New Years Day Tea Tradition

1/7/16

Most beautiful morning on a New Years breakfast date with Lue, princess dresses, velvet heels and all. We have driven past this historic hotel and restaurant so many times and Lue has asked to have a "princess tea" there, so officially starting a New Years Day tradition for the girls and I. Never thought I'd be wearing my prom dress out in public again and definitely worth the weird looks, because I've never seen more joy on Lue's face than us wearing them out together. We chatted over eggs and pancakes and danced. Sat and played unicorns at the table. Started the year with moments of telling her hi, sweet daughter. You have worth and value. I love you when you're happy or sad or angry and nothing you do will change my love for you. I will treasure this morning forever of our first annual princess tradition together. 

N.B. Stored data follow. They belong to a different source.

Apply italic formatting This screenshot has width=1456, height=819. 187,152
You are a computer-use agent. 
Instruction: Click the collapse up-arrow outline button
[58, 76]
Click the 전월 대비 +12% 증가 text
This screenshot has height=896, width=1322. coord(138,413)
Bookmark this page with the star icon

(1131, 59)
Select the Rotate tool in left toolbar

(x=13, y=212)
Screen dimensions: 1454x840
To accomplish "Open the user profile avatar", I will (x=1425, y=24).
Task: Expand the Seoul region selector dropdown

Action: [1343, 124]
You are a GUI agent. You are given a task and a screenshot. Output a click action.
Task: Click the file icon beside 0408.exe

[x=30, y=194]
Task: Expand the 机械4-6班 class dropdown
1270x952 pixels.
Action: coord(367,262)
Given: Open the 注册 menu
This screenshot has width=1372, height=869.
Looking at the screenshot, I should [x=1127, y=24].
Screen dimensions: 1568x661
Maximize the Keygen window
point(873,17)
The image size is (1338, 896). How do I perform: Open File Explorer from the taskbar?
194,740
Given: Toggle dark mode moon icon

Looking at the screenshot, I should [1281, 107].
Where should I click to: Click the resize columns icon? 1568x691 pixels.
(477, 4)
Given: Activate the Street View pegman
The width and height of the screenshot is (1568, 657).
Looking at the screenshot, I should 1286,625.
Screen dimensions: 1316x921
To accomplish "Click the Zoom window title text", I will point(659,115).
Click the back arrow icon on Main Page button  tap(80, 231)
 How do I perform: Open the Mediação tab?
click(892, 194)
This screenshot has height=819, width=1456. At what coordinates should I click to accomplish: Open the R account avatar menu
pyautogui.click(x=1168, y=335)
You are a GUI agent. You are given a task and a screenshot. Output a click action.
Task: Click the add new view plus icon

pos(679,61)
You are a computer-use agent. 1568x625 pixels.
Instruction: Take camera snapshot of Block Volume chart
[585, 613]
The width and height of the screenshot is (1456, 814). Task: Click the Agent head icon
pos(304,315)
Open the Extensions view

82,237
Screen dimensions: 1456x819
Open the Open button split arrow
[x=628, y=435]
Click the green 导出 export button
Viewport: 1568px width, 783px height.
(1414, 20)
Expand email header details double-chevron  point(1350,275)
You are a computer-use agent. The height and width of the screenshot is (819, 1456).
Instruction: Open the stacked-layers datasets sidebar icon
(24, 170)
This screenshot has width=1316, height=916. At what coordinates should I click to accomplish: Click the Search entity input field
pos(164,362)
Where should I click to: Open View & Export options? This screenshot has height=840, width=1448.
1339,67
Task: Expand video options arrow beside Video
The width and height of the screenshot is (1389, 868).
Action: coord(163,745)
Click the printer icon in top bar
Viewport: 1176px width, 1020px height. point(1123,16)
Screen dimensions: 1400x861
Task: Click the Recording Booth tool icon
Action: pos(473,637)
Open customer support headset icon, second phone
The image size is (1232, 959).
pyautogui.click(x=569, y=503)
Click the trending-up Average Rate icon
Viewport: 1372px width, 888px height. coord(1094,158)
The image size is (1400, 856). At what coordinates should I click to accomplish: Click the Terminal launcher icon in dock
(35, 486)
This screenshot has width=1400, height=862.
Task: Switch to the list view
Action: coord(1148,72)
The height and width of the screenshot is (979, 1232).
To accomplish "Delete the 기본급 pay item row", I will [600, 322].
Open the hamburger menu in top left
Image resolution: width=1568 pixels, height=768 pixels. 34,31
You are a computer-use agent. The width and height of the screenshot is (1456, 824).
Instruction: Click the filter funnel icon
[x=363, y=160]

She wore soft pink blush and the necklace I wore at our wedding and we even curled her hair a bit. We sat on every couch in the lounge area. Stared up at the chandeliers on the ceiling. Took some of the morning to interview her, asking what she likes and doesn't like about me as her Mama. I know she is only three, but there is much to learn from our beautiful loves if we listen. It's amazing how they are with us for such a short time and mind blowing how sometimes the world has such grand expectations for them. Kids are "supposed to" only eat at certain times, sit at the table the entire duration of a meal, forced to hug others, sleep consistently and perfectly well, never have breakdowns or emotions are programmed to just obey, when in reality, no grown adult even does those things. I've been reading about giving more grace to kids, more acceptance to their changing worlds, less perfection, less rules, more empathy, more wild and free, more genuine connection rather than expectation. Sometimes it's good to look at them and remember, wow you are not a robot in which the adult pushes the buttons, but a real human, with real tiny needs and real things that matter to you, real emotions and genuine hurts and your own heart. We need to offer more grace to kids. I want to do that. 


She seemed so grown up to me. She said she loves when I sleep by her all night, when I play with her and when I sing to her. She doesn't like when I am angry. I agreed, and told her I would really work on that. We talked about how everyone has good and bad parts about them. How people make mistakes and how we can show love to one another through them. She devoured her pancakes. 








Until next year, my love! Thank you for teaching me about myself and showing yourself to me.